Video Game Rentals Delivered

Astro Tripper (PSN)

David Yun (PSN Gamertag - Vawce) David Yun (PSN Gamertag - Vawce): (contact-deleteme[at]-deleteme-direman [dot] com) 2009-04-16 05:11:53

Astro Tripper (PSN) - Rank C


Developer: PomPom Games
Publisher: SCEA
Date: 3/12/09

Astro Tripper is the sort of game that's easy to want to root for. It's a throwback side-scrolling shooter, created by an anonymously small developer, and published with absolutely no press coverage. It'd be actually easy to root for if it was a better game.

The game play is simple. You move left and right through a stage, firing until all the enemies are dead, whereupon you move on to a new stage and repeat the process. Simple, right? Retro cool, yeah?

No. The game's problems stem from the design of the controls. You have two weapons: a straight power shot, and a arcing scatter shot. They both serve useful functions, but you're required to push a separate button to switch between the two. It'd be simpler and less confusing to simply have specific fire buttons for the two weapons.

Likewise, turning around requires yet another button push, as opposed to pushing the stick in the opposite direction. I understand that this choice was made so that you could fire and move backward at the same time, but if that was such a concern, the second thumbstick should have been employed as the firing mechanism. I know many of us have "twin stick shooter fatigue", but there's a solid design reason why they became popular. They intuitively translate our desires into action for these sort of games.

At a price point of $5, I was fairly eager to try Astro Tripper. I mean, I spend more than that every time I buy a smoothie. Sadly, I ended up wishing I had bought a smoothie instead. I'm all for "retro chic", but take away the fancy modern graphics and warp this game back to the 1980s, and it would not have stood the test of time. I can think of dozens of retro games off the top of my head that I'd enjoy playing more.

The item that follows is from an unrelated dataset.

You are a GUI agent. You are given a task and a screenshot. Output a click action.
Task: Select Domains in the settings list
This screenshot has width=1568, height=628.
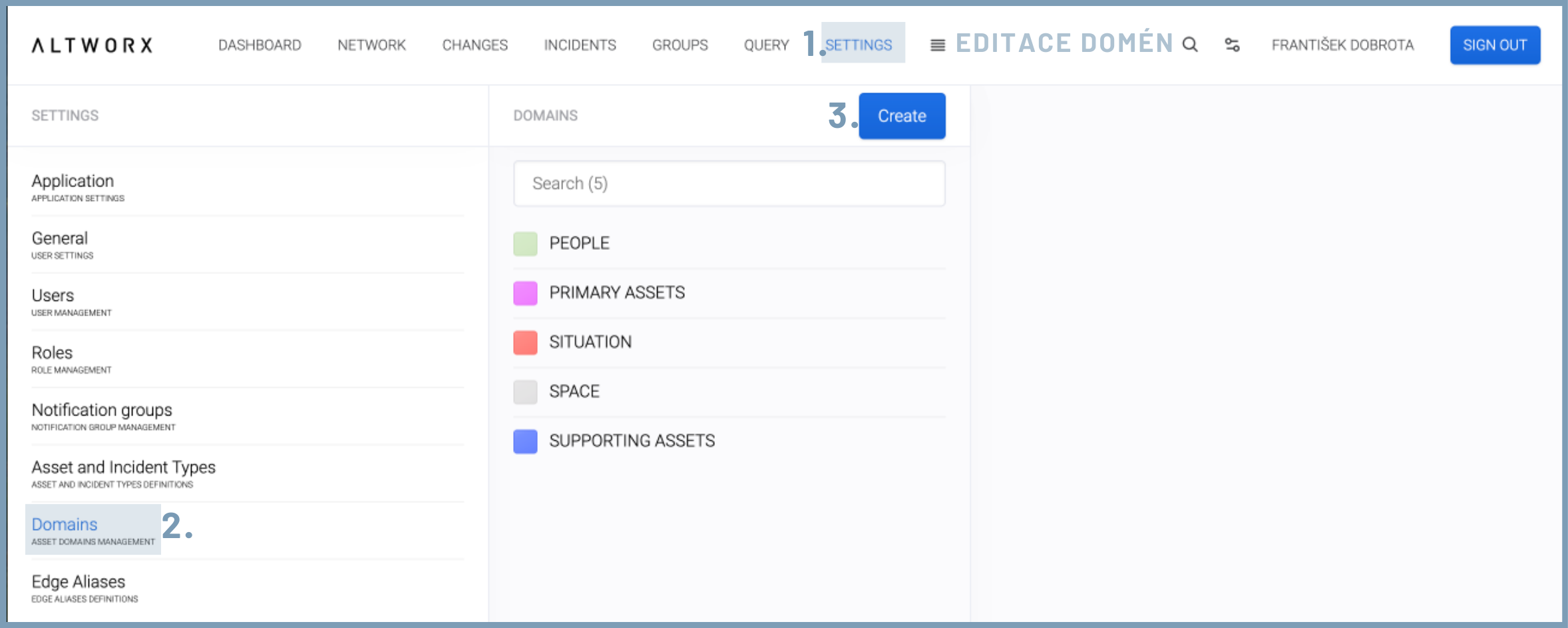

Some gamers are masochists that equate "hard" with "good". I'm not against punishing difficulty (it makes success that much more satisfying), but that has no correlation to quality of design. Astro Tripper artificially manufactures difficulty by confusing you with unintuitive controls that you have to fight, as opposed to presenting inherently challenging game play. Astro Tripper hits a pleasantly nostalgic nerve, and isn't terrible by any means, but there are plenty of worthier alternatives.